- Task instructions
From the line containing "The height and" down to the last line of the entries, print each line exactly and leave the pictures out.

Saved data entries:

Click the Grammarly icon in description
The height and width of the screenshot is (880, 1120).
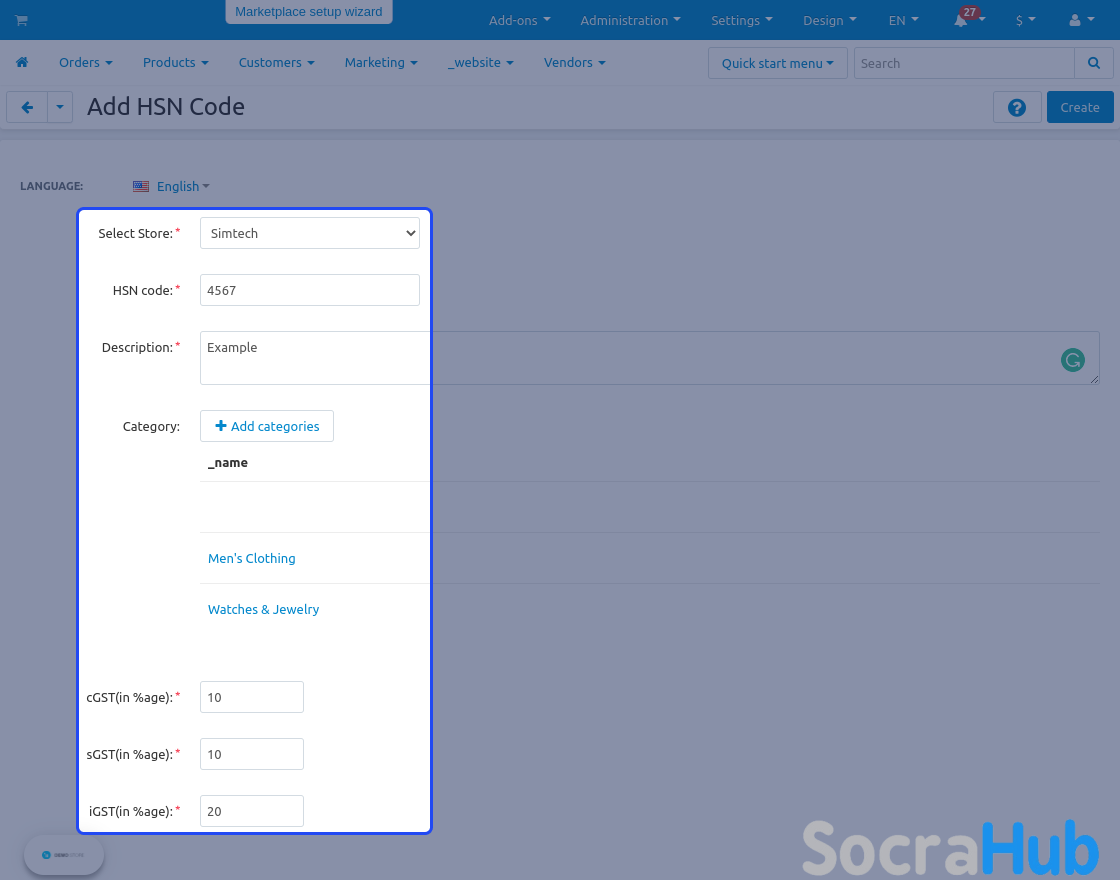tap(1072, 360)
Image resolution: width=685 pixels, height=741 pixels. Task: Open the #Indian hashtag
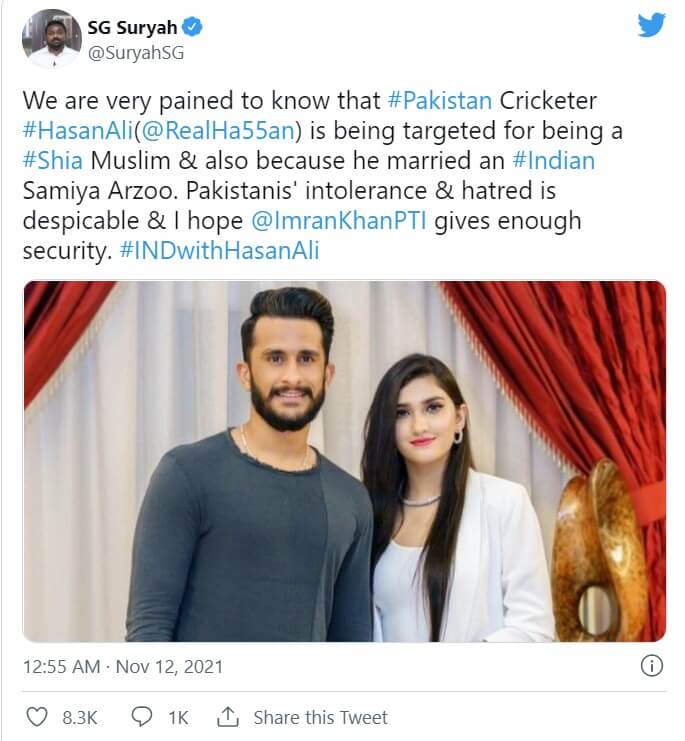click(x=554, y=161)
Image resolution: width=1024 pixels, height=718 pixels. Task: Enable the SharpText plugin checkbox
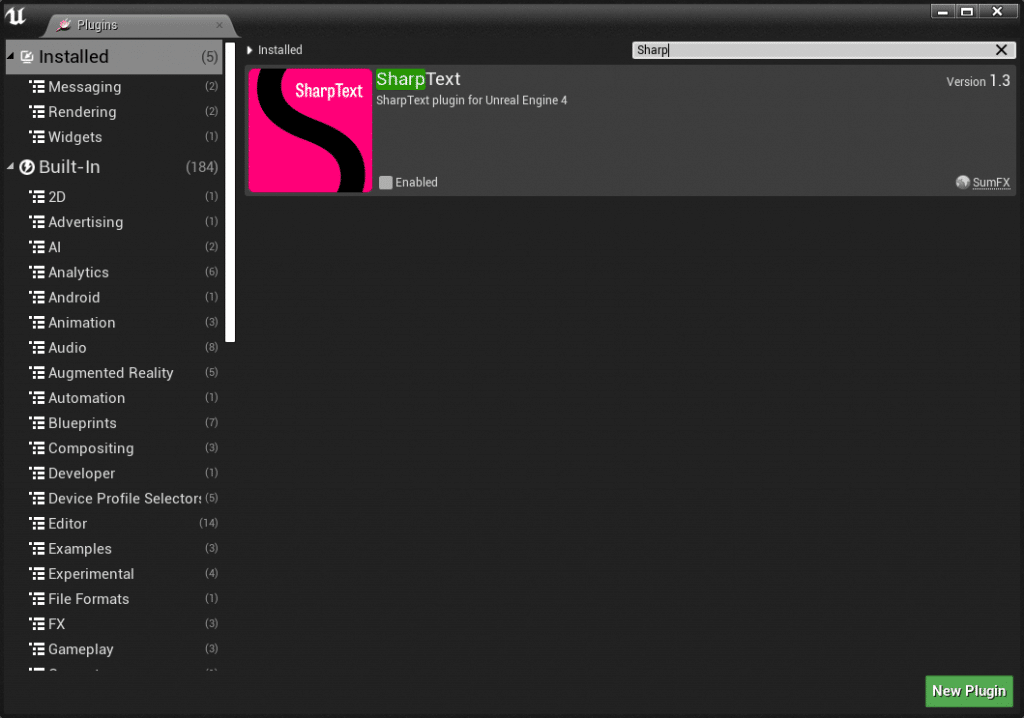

- Result below
The height and width of the screenshot is (880, 1120).
tap(1072, 360)
Image resolution: width=685 pixels, height=741 pixels. Task: Open the #Indian hashtag
click(x=554, y=161)
Image resolution: width=1024 pixels, height=718 pixels. Task: Enable the SharpText plugin checkbox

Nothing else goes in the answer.